SHORT PROBLEM
Rewrite the lines beginning at the first one and ending with the line that has "(x=980, y=61)", replacing "handshake badge" with "handshake icon" and keeping everything else the same.

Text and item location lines
· · ·
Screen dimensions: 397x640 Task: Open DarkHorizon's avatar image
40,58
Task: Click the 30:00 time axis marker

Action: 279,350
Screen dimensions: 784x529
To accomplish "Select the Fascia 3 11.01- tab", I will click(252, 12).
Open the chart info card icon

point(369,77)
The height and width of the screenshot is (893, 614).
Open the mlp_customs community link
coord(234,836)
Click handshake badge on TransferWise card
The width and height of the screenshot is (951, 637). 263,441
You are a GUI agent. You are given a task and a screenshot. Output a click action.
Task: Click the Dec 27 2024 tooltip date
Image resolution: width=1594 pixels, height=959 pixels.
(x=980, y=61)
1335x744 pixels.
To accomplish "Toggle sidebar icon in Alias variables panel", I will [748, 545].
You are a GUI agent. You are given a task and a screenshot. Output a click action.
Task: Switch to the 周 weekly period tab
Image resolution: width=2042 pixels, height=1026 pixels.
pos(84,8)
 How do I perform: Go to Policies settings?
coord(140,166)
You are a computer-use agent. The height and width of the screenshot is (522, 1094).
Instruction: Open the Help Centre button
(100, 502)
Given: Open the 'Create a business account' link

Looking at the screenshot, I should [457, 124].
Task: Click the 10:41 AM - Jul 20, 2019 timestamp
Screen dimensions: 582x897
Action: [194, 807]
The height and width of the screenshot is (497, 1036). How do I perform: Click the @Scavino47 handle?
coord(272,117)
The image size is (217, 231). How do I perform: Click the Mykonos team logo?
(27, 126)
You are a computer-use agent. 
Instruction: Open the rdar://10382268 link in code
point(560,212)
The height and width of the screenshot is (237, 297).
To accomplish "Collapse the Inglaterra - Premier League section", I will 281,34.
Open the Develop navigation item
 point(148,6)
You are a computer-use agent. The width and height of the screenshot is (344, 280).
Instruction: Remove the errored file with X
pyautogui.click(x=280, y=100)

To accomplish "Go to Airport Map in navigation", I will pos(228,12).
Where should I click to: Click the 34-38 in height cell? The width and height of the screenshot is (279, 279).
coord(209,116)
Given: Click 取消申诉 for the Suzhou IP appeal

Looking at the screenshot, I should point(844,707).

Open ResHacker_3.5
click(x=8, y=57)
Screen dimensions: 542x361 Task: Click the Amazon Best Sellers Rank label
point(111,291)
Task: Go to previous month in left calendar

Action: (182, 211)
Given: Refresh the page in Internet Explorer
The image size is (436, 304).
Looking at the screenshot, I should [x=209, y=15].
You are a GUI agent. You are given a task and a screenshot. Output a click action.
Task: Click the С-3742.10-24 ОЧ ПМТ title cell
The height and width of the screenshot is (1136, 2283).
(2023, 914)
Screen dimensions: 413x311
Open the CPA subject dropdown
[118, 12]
· · ·
OUTPUT FOR THIS EXERCISE
Screen dimensions: 397x640 Task: Open DarkHorizon's avatar image
40,58
Task: Click the 30:00 time axis marker

Action: 279,350
Screen dimensions: 784x529
To accomplish "Select the Fascia 3 11.01- tab", I will click(252, 12).
Open the chart info card icon

point(369,77)
The height and width of the screenshot is (893, 614).
Open the mlp_customs community link
coord(234,836)
Click handshake icon on TransferWise card
The width and height of the screenshot is (951, 637). 263,441
You are a GUI agent. You are given a task and a screenshot. Output a click action.
Task: Click the Dec 27 2024 tooltip date
Image resolution: width=1594 pixels, height=959 pixels.
(x=980, y=61)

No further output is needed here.